How to test the presence of MAP? Why blood culture?
What about serology? PCR (molecular testing)?
We offer three separate tests to identify MAP in the blood, blood culture (to grow MAP from
peripheral blood), serology (to determine if there are antibodies in the circulation against MAP) or by
molecular amplification of DNA from the mycobacteria by PCR/sequencing. Each method has
advantages and disadvantages in clinical setting to answer the same question from different aspects,
and they are elaborated as the following.
Blood culture of MAP is the gold standard for determination of active MAP infection, and it is ideal to have a blood culture result before treatment. Culture of MAP is a tedious and expensive process, and it takes 4-12 weeks to get results, since MAP is a slow grower with special requirements to grow. There is no commercial laboratory available to perform this test to date, and that’s why we are here to help.
Once the patient is infected by MAP, the patient’s body will react to the mycobacteria by generating specific antibody against MAP, and the determination of the antibody against MAP will provide an important information. However, the antibody determination is not sensitive (varies from 40-70% based on animal studies). In another word, if the antibody test is negative, the patient could still be infected.
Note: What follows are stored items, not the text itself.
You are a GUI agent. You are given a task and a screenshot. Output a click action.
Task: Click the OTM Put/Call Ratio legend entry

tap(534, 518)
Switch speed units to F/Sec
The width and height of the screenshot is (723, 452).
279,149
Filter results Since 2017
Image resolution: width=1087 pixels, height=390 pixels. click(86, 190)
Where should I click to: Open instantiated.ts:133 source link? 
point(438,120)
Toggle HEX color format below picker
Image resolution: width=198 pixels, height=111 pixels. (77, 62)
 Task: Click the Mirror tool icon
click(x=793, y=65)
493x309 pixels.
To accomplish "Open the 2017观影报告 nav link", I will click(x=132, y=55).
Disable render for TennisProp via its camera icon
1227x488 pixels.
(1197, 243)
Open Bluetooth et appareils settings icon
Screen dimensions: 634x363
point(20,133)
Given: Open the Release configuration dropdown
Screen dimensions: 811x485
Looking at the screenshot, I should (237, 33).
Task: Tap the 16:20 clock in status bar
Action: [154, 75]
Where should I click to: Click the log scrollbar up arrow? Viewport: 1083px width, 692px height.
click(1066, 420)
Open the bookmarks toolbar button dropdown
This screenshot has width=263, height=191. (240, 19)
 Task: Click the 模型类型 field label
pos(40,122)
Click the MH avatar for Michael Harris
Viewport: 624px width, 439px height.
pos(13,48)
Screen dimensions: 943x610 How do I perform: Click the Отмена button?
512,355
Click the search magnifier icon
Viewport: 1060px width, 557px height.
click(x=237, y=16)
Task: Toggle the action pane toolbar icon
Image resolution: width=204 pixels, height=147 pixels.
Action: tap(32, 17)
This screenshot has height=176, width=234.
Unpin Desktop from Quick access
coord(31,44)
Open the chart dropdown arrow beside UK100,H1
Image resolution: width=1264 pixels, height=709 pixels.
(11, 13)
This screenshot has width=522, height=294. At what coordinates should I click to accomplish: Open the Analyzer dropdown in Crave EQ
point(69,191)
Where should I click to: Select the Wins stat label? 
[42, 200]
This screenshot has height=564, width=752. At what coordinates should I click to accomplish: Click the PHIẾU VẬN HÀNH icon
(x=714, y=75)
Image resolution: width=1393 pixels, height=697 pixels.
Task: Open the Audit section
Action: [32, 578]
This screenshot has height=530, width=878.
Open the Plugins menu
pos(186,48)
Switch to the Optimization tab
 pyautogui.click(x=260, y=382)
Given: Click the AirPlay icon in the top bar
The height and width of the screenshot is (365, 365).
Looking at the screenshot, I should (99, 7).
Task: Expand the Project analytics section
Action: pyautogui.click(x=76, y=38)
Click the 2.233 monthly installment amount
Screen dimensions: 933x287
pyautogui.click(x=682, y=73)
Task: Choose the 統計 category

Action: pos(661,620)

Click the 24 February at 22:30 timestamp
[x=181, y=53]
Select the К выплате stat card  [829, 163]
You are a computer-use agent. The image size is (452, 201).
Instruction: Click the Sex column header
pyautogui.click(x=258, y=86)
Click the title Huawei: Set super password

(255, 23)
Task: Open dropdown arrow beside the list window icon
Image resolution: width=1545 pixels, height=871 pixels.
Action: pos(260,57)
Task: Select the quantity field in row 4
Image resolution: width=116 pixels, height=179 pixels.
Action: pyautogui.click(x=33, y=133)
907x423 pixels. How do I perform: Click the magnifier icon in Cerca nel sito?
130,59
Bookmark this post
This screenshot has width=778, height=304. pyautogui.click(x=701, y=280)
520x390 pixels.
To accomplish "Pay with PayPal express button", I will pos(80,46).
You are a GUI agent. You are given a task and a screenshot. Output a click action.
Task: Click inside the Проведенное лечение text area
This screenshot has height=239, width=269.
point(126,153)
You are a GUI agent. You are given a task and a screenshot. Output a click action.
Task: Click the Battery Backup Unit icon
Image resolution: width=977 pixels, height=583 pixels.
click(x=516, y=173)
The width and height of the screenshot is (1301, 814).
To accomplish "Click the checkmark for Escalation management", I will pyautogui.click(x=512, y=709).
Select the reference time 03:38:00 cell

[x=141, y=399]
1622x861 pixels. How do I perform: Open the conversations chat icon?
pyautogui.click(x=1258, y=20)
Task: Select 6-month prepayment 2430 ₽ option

Molecular testing by PCR/sequencing
PCR testing is a fast and accurate method to determine the presence of MAP DNA in blood. In conjunction with DNA sequencing, it will provide accurate assessment of MAP DNA in the body. However, just like any other PCR test, it is testing the presence of DNA, not living mycobacterial organisms. It does not say if the mycobacteria are alive, or dead. It is a wonderful complimentary test to culture and serology.